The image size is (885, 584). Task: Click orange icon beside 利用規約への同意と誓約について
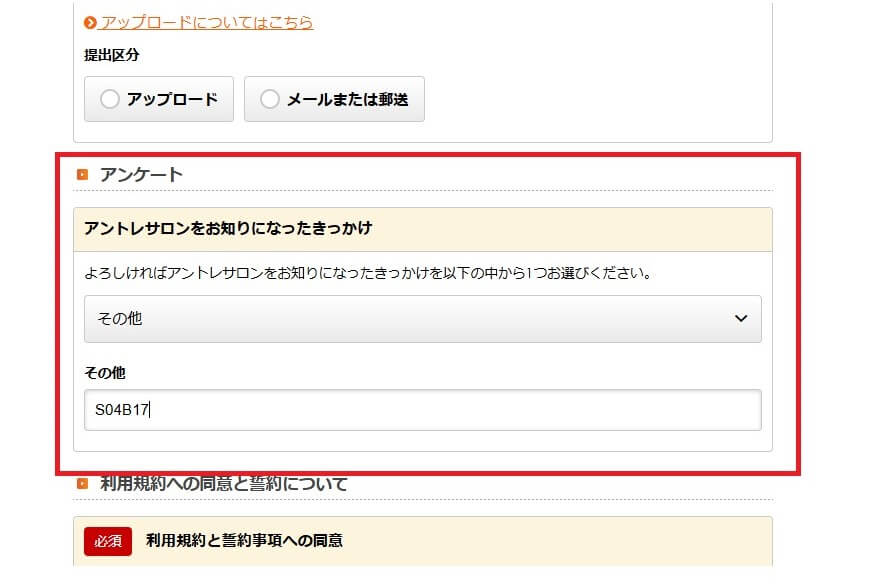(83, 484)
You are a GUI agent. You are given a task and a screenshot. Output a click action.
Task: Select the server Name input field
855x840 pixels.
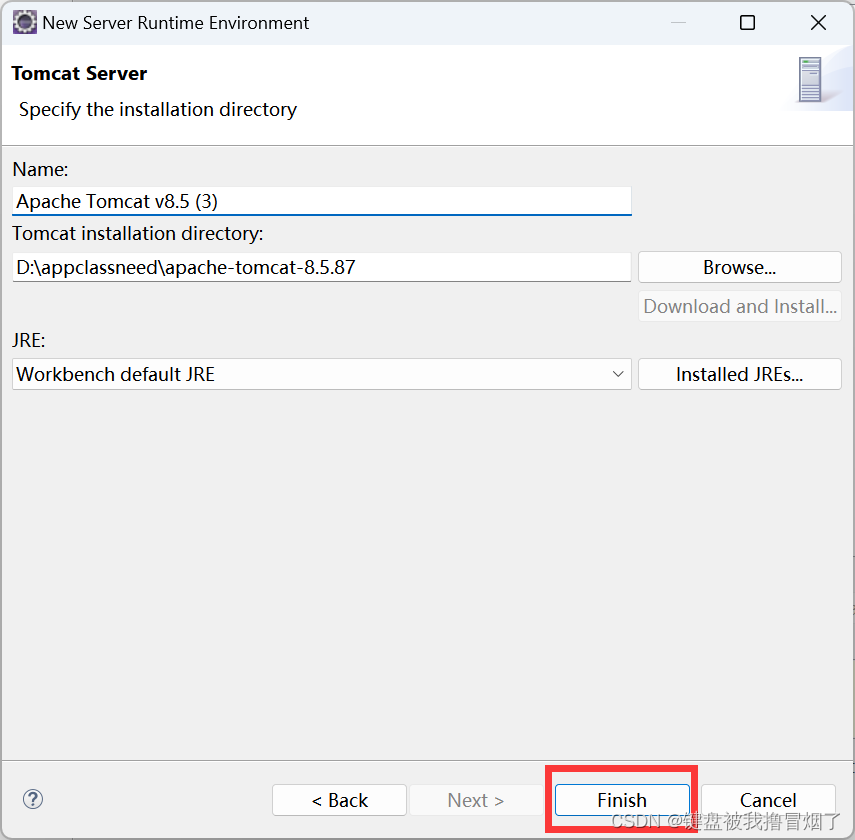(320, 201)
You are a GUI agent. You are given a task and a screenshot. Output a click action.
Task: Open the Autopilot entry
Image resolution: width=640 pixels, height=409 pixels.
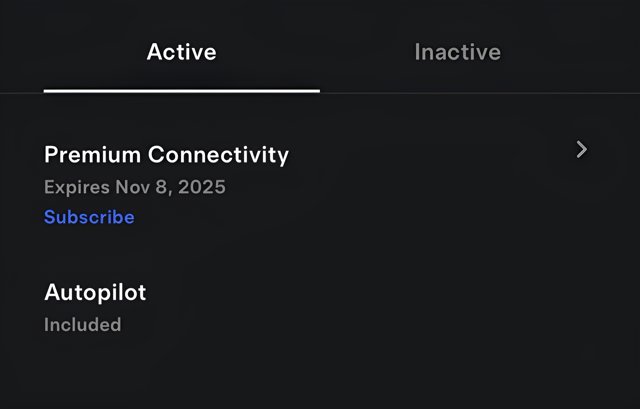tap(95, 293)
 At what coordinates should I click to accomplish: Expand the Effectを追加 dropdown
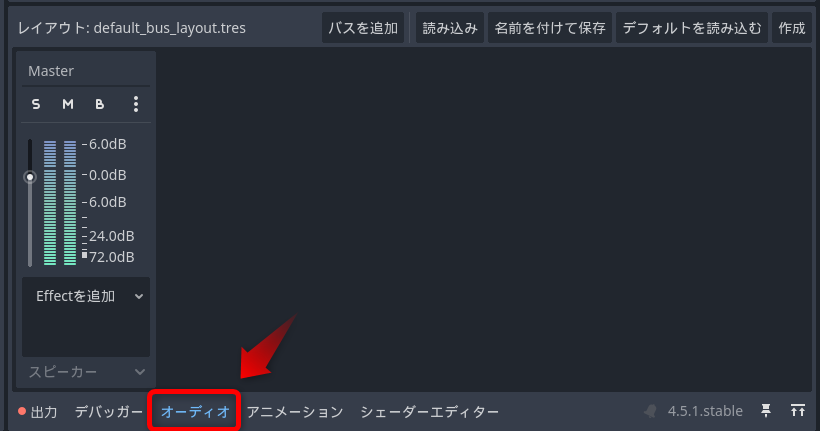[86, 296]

■ ■ ■ ■ ■ ■ ■

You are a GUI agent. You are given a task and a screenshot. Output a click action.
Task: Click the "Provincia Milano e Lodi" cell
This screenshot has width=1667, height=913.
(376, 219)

■ ■ ■ ■ ■ ■ ■

▶ Instructions for the task
Exact repeat of the material above: every line from the one with "The image size" through the one with "Task: Open the Autopilot entry", endpoints included, and nothing more. No pictures.

▶ Result of the exercise
The image size is (885, 584). Task: Click orange icon beside 利用規約への同意と誓約について
(83, 484)
You are a GUI agent. You are given a task and a screenshot. Output a click action.
Task: Select the server Name input field
855x840 pixels.
(320, 201)
You are a GUI agent. You are given a task and a screenshot. Output a click action.
Task: Open the Autopilot entry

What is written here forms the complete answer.